Conclusion and Recommendations
671. Outcomes of the implementation of the PRSP for the period 2009-2011 are mitigated because of the direction of the Government’s efforts in order to end the crisis and the consequences of the post-election crisis of 2011.
672. Côte d’Ivoire experienced a post-election crisis that has had disastrous consequences on economic activities, the basic social infrastructure, and the fragile social cohesion. This crisis, which lasted nearly five months, thus brings up new social and economic challenges. In order to take into account on the one hand, these new challenges and on the other hand, commitments leading to the completion point under the HIPC initiative, the Government prepared a National Development Plan (NDP) for the period 2012-2015.
673. The NDP draws its substance from the updated PRSP, Millennium Development Goals (MDGs), the Economic and Financial Program, local and sector policies as well as the Government Program of the President of the Republic and has therefore become the new frame of reference for public interventions.
674. The vision of the President of the Republic is to make Côte d’Ivoire an emerging country by 2020. To achieve this vision of development, the NDP should at the end of its implementation in 2015 have laid the basic foundation for making Côte d’Ivoire an emerging country by 2020. The overall result has been translated into five strategic outcomes according to the Results Based Management (RBM) approach which was used in the formulation of the NDP. These major outcomes are:
- (1) People live in harmony in a secure society in which good governance is ensured;
- (2) The creation of national wealth is expanding, sustained, and the fruits of growth are shared equitably;
- (3) People, especially women, children, and other vulnerable groups have access to quality social services in an equitable manner;
- (4) People live in a healthy environment and have a good quality of life; and
- (5) Côte d’Ivoire is effectively repositioned on the regional and international stage.
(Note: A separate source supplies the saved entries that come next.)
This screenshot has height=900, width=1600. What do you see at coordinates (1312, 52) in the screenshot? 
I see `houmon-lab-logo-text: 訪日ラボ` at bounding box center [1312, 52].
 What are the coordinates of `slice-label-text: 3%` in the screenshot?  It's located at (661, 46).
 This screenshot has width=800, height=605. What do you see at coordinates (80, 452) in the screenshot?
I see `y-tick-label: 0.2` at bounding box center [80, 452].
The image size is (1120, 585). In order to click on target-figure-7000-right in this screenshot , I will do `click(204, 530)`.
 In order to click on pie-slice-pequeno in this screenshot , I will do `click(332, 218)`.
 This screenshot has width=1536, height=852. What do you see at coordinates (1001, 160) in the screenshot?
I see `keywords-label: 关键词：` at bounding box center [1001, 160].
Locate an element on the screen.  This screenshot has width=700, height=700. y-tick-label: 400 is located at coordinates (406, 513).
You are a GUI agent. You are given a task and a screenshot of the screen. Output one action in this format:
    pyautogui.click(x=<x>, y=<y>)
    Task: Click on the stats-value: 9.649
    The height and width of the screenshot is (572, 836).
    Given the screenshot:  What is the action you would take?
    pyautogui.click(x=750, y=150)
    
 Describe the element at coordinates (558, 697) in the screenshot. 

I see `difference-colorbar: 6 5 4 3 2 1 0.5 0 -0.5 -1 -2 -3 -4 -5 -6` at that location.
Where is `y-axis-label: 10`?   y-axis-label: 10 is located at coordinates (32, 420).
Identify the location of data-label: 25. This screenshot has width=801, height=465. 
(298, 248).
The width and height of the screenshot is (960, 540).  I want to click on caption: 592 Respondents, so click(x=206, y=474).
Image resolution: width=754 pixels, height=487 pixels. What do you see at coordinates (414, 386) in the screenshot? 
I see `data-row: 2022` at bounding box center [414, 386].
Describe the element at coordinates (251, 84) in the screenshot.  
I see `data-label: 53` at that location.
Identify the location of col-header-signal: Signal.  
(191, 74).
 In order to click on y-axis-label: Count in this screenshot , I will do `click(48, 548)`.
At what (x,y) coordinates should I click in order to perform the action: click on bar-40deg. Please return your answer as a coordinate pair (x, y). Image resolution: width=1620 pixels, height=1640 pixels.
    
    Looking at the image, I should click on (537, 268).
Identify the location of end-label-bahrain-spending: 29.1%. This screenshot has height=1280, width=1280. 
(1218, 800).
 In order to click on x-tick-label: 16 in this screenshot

675. The NDP also includes Priority Action Plans that describe in detail the actions to be taken, the scheduling of these actions and the institutions responsible for their implementation, as well as the outcome indicators. The NDP leverages all commitments of the PRSP and their implementation will be punctuated by the production of an annual monitoring report to track progress towards achieving outcomes.
676. Nevertheless, the implementation of the NDP could be thwarted if the following recommendations are not sufficiently analyzed and taken into account by the competent authorities. These are:
- Establish and make operational as soon as possible the institutional framework for monitoring/evaluation of the implementation of NDP;
- Get out quickly from the emergency situation and the recovery following the postelection crisis to refocus government efforts on actions to fight against poverty, and for development;
- Align the budget cycle effectively with the priorities set by the NDP;
- Make every effort to achieve the completion point under the HIPC Initiative.